Crítica de ‘Paquita Salas’ – Temporada 2: Vuelven las risas y el drama

Paquita Salas ha vuelto a nuestras vidas. La comedia protagonizada por Brays Efe que narra las aventuras de la representante de actores más peculiar de España ha pasado de ser una serie minoritaria (aunque imprescindible para cualquier aficionado al cine o las series) a jugar en primera liga. 

Paquita desembarca en Netflix con cinco nuevos episodios que extienden sus aventuras y nos devuelven más risas y más drama. Como el propio personaje dice “no se anda con ostias” y sus vídeos promocionales por las oficinas de la plataforma en California así lo confirman. Ella viene a por todas.

Porque Paquita Salas es un drama, pero envuelto en comedia, como la propia vida. En esta nueva temporada la oficina se tendrá que enfrentar a uno de los mayores problemas actuales: la economía. Sin dinero no hay trabajo y sin trabajo no hay dinero. Este problema, unido al abandono del último descubrimiento de Paquita al final de la primera temporada es el hilo conductor del primer episodio.

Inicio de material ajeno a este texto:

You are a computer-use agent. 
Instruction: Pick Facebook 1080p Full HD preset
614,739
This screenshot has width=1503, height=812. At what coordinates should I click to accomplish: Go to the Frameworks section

Como sucedía en la etapa anterior, la serie está llena de sorpresas, giros de guión divertidisimos y apariciones estelares (que no revelaré aquí para evitar estropear el argumento). Esta nueva temporada se confirma como un lugar para recuperar a rostros olvidados de la pequeña y gran pantalla, pero insertados en la trama de forma correcta y coherente, consiguiendo un reconocimiento a la cara más oscura del trabajo de actor: como no tienes trabajo, la gente se olvida de ti y como no se acuerdan de ti, no tienes trabajo. El bucle infernal.

Belinda Washington o Lidia San José (secundarias que en años pasados eran estrellas de primer nivel y estaban en todas las portadas y los programas) comprueban en sus propias carnes cuán desagradecida es la profesión de actriz y el drama de que el público no te reconozca por tu trabajo.

Los directores (comúnmente conocidos como Los Javis) ya han demostrado que son capaces de sacar lo mejor de cada personaje y de cada actor, y como muestra se puede ver el trabajo de Belén Cuesta, siempre a la sombra, siempre secundaria, pero indudablemente siempre dejando un detalle que nos haga querer al personaje y adorar el trabajo de la actriz.

Pero todo no son penas, también hay alegrías. La serie, además, de promover la recuperación de actores olvidados, anima a no perder la esperanza y a seguir luchando, porque la vida también sonríe a veces y hay que saber sobreponerse a los baches y ver el lado positivo. Siempre habrá alguna ayuda y siempre podremos reírnos de las adversidades cuando ya hayan pasado. Y si no, siempre nos quedará El secreto de Puente viejo.

Paquita Salas demuestra en esta segunda temporada que es la niña bonita de Netflix y ya estamos deseando ver la (confirmada) tercera temporada.